Fates and Furies by Lauren Groff
My rating: 2 of 5 stars
When I first finished, I felt like I wanted to cry. Not for any of the typical reasons, like not wanting to leave the characters behind, or even a powerful emotional conclusion. I was angry. I've been taken for a ride.
Part 1: Fates is Lotto's version of events, his life story and point of view through he and Mathilde's marriage. For all the raves touting the author's "stunning prose" I was mostly bored, and sometimes annoyed with him. All but one of his plays were uninteresting. There are only so many ways to describe someone who's born rich and through either sheer luck or charisma (questionable, given the multiple descriptions of his acne) manages to stay well taken care of despite his lack of knowledge in how the world works. We get it, she loved him in spite of his privilege and obliviousness. It says a lot when the most compelling thing about the guy is his need for constant adoration.

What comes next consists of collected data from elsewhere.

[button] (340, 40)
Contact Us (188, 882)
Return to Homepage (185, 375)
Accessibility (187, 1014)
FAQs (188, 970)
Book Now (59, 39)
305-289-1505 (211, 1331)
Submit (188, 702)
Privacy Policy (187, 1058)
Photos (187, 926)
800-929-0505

Part 2: Furies is Mathilde's side of the story. When I first started reading her voice I rejoiced! Maybe this book would save itself from exaggerated self-awareness. She was actually interesting in her own telling - Mathilde had a brain and a history you (Lotto) never knew! She wasn't likeable... neither of them were really, but she didn't have to be. She was sharp, with more under the surface and behind the scenes than you'd ever expect. Then things went wrong again. The timeline in the second half jumped around so badly! I can handle a flashback or two dozen flashbacks if they make sense, but Furies gave no warning and had no sense of order. In the end, this couple did few things right, which is probably realistic, but made this novel hard to embrace as a whole.